To compete with stingy auto suppliers overseas, Delphi needs to pay its hourly workers less.
To compete with corporations at home, Michigan’s fourth-largest company needs to pay its top managers more.
He went on to suggest that at this rate, it’s only a matter of time before top executives at Michigan’s largest public companies are unable to walk through their factories or walk their dogs beyond the perimeters policed by their invisible security fences without protection.
A friend of mine is harsher: He thinks within two years we’ll see physical assaults by blue collars upon white collars, and won’t that be a jolly old time. I hope he’s wrong. I also hope I am recognized as a penniless writer, and blameless in all of this.

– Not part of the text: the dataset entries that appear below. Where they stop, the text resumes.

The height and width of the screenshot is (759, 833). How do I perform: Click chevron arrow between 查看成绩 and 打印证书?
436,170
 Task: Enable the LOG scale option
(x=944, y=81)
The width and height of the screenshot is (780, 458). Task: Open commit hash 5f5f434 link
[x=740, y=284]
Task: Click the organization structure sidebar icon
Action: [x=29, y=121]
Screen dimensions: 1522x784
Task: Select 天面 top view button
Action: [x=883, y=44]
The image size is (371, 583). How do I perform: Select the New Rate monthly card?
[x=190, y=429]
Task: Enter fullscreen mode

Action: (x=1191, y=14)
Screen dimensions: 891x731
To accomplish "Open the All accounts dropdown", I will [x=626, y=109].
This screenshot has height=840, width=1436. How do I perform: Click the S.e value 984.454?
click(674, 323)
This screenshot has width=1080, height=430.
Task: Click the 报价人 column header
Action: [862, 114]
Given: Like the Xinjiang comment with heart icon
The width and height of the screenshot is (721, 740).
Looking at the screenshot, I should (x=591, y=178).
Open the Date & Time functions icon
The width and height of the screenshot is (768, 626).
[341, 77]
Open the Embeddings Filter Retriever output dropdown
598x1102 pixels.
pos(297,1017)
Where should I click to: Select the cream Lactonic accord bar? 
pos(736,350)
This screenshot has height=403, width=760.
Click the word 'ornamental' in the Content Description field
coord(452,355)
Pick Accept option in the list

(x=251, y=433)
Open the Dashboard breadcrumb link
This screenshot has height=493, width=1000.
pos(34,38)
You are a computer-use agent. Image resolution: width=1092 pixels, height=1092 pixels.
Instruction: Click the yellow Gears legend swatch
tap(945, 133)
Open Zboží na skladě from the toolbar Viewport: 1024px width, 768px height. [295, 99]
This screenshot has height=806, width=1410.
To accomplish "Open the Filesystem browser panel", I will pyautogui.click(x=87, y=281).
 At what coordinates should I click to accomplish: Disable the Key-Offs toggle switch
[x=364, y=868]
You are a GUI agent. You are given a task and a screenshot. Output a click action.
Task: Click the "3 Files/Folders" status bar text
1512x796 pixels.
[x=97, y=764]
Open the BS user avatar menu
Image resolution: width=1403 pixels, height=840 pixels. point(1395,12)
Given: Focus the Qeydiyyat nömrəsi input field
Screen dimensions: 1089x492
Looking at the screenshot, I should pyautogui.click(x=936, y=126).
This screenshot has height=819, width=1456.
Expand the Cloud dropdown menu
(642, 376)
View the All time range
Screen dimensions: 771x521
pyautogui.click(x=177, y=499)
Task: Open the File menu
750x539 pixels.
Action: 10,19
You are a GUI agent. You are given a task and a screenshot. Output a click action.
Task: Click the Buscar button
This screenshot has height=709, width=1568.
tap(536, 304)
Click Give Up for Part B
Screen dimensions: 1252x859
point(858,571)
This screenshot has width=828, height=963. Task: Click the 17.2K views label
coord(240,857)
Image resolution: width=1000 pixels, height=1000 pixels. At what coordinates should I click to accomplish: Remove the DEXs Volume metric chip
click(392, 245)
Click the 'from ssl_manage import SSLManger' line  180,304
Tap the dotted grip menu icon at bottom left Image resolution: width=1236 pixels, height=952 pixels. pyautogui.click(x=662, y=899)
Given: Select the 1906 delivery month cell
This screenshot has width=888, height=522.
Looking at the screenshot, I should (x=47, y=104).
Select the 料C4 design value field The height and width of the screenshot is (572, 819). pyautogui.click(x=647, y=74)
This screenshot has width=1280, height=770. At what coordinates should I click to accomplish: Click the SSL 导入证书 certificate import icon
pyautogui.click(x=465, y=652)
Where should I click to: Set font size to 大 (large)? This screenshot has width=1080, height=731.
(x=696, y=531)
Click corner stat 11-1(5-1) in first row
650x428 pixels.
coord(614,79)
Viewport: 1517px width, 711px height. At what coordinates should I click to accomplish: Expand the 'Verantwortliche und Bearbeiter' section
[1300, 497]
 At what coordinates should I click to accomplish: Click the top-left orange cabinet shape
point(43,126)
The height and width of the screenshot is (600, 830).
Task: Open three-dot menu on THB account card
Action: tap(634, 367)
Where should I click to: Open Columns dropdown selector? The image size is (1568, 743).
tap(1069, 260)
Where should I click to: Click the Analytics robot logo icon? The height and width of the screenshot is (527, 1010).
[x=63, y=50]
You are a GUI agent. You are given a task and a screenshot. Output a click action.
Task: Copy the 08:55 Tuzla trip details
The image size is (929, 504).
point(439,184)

But it is going to be the proverbial long cold winter.
So, bloggage:
Most days I think Christopher Hitchens is just an old sot, but he can still bang ’em out of the park when he needs to. On Harriet Miers and the alleged lack of a religious test:
Of the nomination of Harriet Miers, by contrast, it can be said that only her religion has been considered by her conservative fans to be worth mentioning. What else is there to say, in any case, about a middling bureaucrat and yes-woman than that she attends some mediocre place of worship? One could happily make a case that more random civilians, and fewer fucking lawyers, should be on the court. But the only other thing to say about Miers is that she is a fucking lawyer. Her own opinion of herself is somewhat higher: She does not attribute her presence among us to the laws of biology but chooses to regard herself as having a personal and unmediated relationship with the alleged Jesus of Nazareth, who is further alleged to be the son of God. Such modesty! On this basis, the president and his people have felt able to issue assurances of her OK-ness. So, as far as I can determine, she was set, and has passed, a religious test: that of being an “Evangelical” Christian.
Yes.
Ooh, look. Terrorism: Three explosive devices found in a courtyard between two Georgia Tech dormitories on the East Campus Monday morning were part of a “terrorist act,” an Atlanta police official said.
One of the devices exploded, injuring the custodian who found them inside a plastic bag. Two others were detonated by a bomb squad.
The custodian suffered ringing to the ears and was treated at a local hospital. The events led to a temporary evacuation Monday morning.
Under Georgia state law, a terroristic act is described as the release of a “hazardous substance,” specifically for “the purpose of causing the evacuation of a building” with “reckless disregard of the risk of causing such terror.”
The custodian found the three devices about 9 a.m. in a plastic-type garbage bag, Moss said. When he picked up the bag, one exploded, as it was designed to do when handled. The explosives were made up of chemicals placed inside plastic bottles and could have seriously injured someone, officials said.
Somewhere on campus, the Delta Zoo boys are hiding under their beds. I’m going to go out on a limb here and speculate these were toilet-cleaner-and-aluminum-foil bombs and the perpetrators were not exactly al-Qaeda. Could be wrong. We’ll see.